Differences in Concerns about Racial Inequities, Suicide
Consistently, black and Hispanic adults are more likely than white adults to label health topics as a “big problem.” However, the magnitude of the disparity differs across topics. For example, a large gap exists between black adults (61%) and white adults (17%) citing racial inequities as a “big problem” for US children. A smaller difference is seen for suicide (53% of Hispanic adults vs 36% of white adults).
This 10th annual Top 10 survey reveals key differences across racial/ethnic groups in the issues viewed as “big problems” for children – reflecting how contemporary topics vary in importance to different communities.
Comparing the Top 10 lists across racial/ethnic groups helps to illustrate this point. For black adults, the emergence of racial inequities, school violence and gun injuries in the Top 10 mirrors national attention regarding the safety of black youth. The presence of teen pregnancy as a Top 10 child health concern among Hispanic adults may reflect cultural attitudes unique to that group. For white adults, the presence of suicide at #8 reflects the importance of this mental health issue, relative to other concerns.
Black and Hispanic adults were more likely than white adults to rate all topics as a “big problem” for US children and teens. But the magnitude of the difference varied, from large differences in black vs white views of racial inequities as child health concerns, to fairly similar ratings of suicide.

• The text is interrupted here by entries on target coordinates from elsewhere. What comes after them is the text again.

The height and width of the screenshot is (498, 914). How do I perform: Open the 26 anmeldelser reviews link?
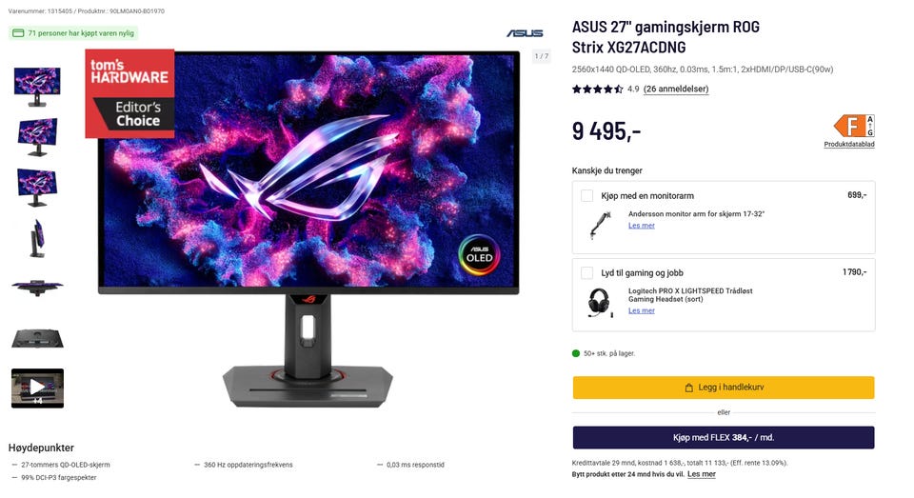(x=676, y=90)
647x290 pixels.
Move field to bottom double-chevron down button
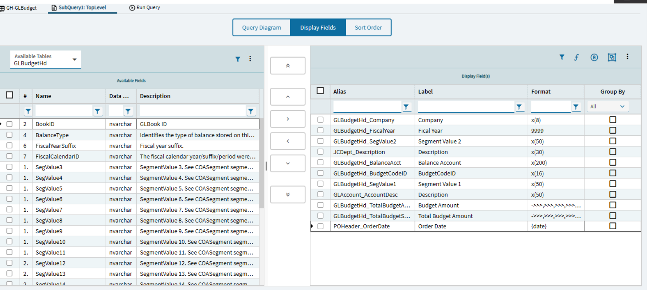click(x=288, y=194)

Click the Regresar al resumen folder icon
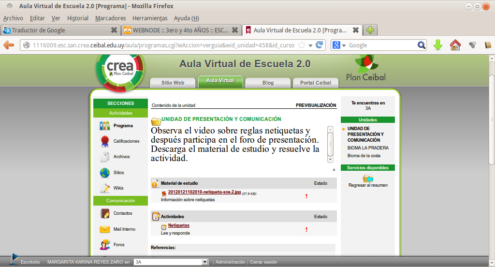[x=368, y=178]
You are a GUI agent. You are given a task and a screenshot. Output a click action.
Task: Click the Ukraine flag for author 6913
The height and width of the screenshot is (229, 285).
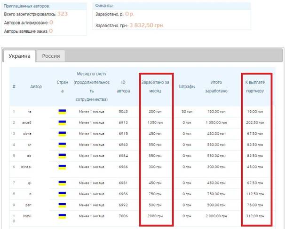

This year, several Top 10 concerns directly relate to the mental health of children. Concerns about bullying, stress, suicide and depression reflect increased attention to the complexities that affect many aspects of childhood including school performance, peer and family relationships, and successful transition to adulthood. Mental health issues can also increase children’s risk for obesity, drug abuse, and other health problems. The broad recognition of mental health as a key child health concern supports the importance of ensuring access to mental health services for all US children.

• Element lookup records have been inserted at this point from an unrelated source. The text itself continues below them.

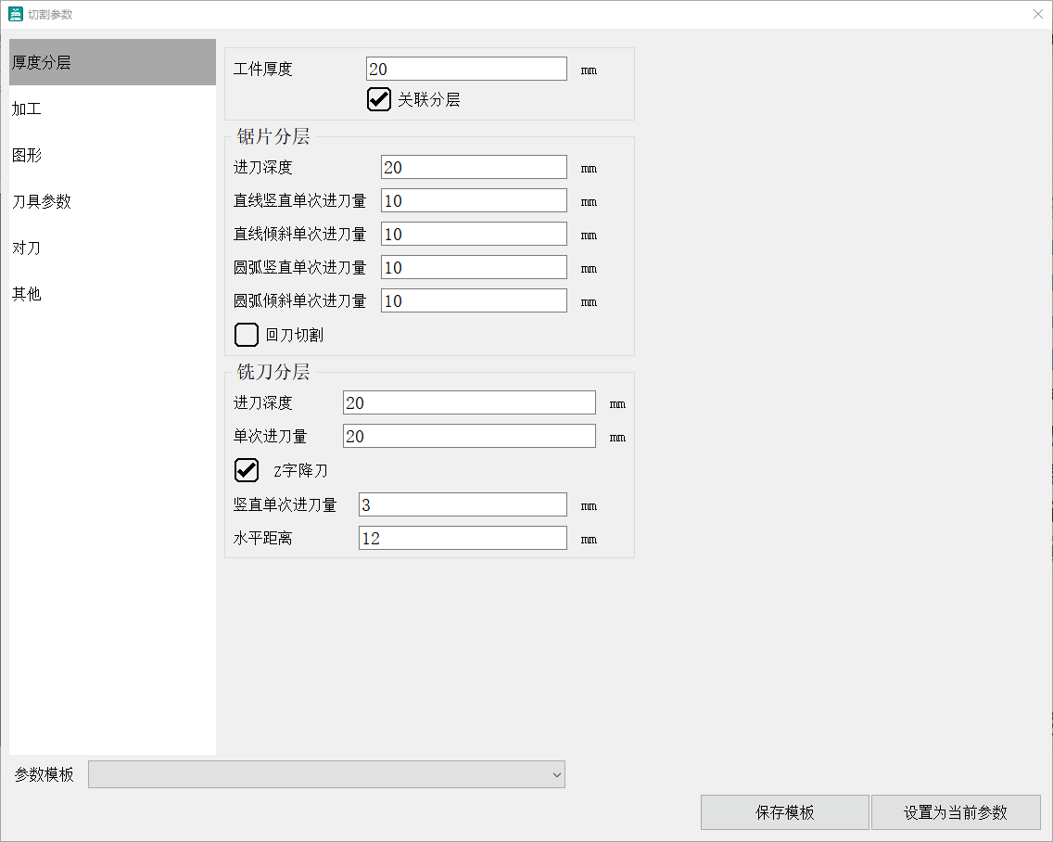Close the 切割参数 dialog window
This screenshot has height=842, width=1053.
click(1038, 14)
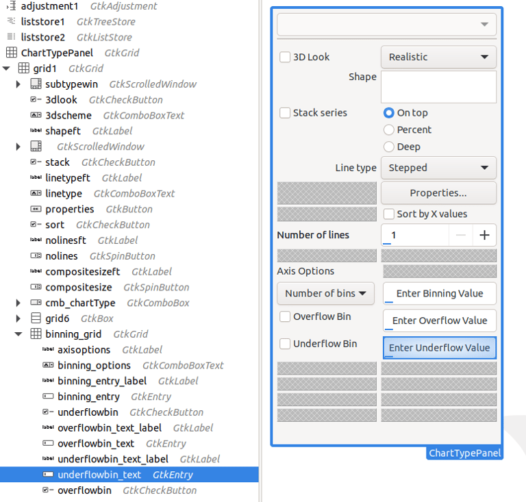Click the Properties... button
Screen dimensions: 526x502
point(438,193)
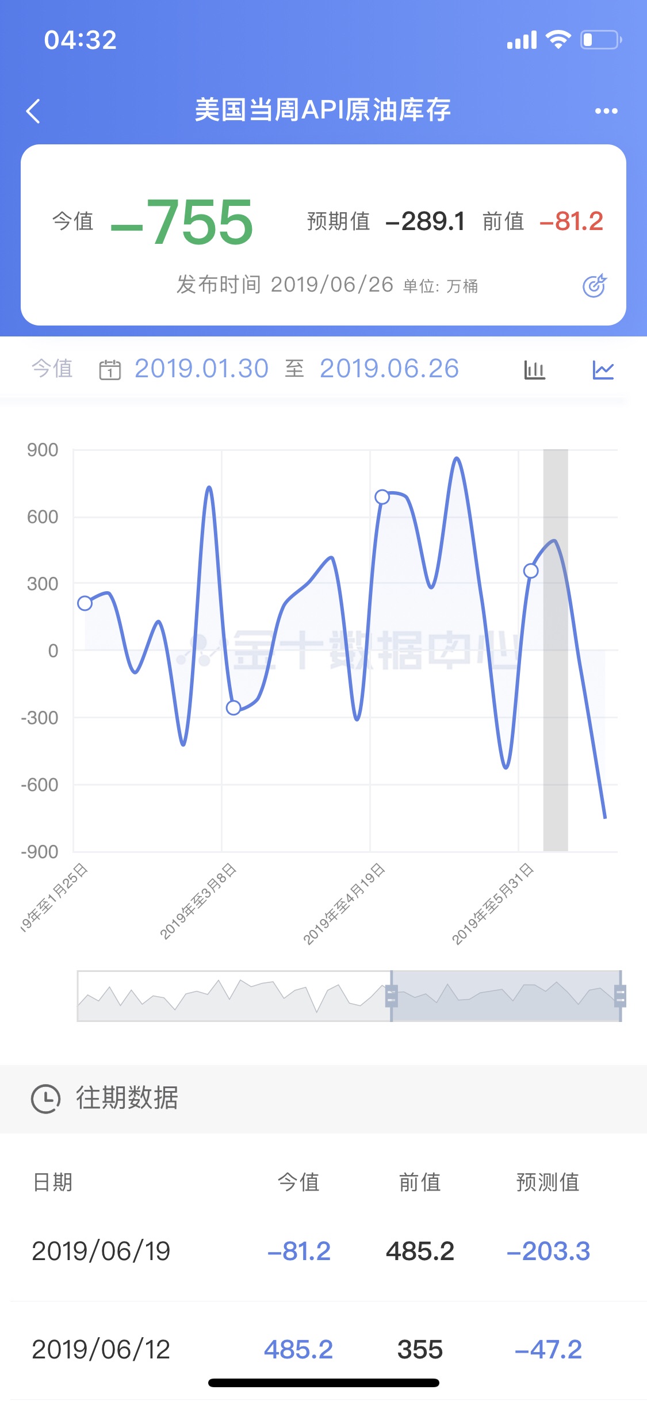This screenshot has height=1401, width=647.
Task: Switch to bar chart view
Action: coord(534,369)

This report presents findings from a nationally representative household survey conducted exclusively by GfK Custom Research, LLC (GfK), for C.S. Mott Children’s Hospital via a method used in many published studies. The survey was administered in May 2016 to a randomly selected, stratified group of adults age 18 and older (n=2,100). Adults were selected from GfK’s web-enabled KnowledgePanel® that closely resembles the U.S. population. The sample was subsequently weighted to reflect population figures from the Census Bureau. The survey completion rate was 63% among panel members contacted to participate. The margin of error is ± 3-12 percentage points.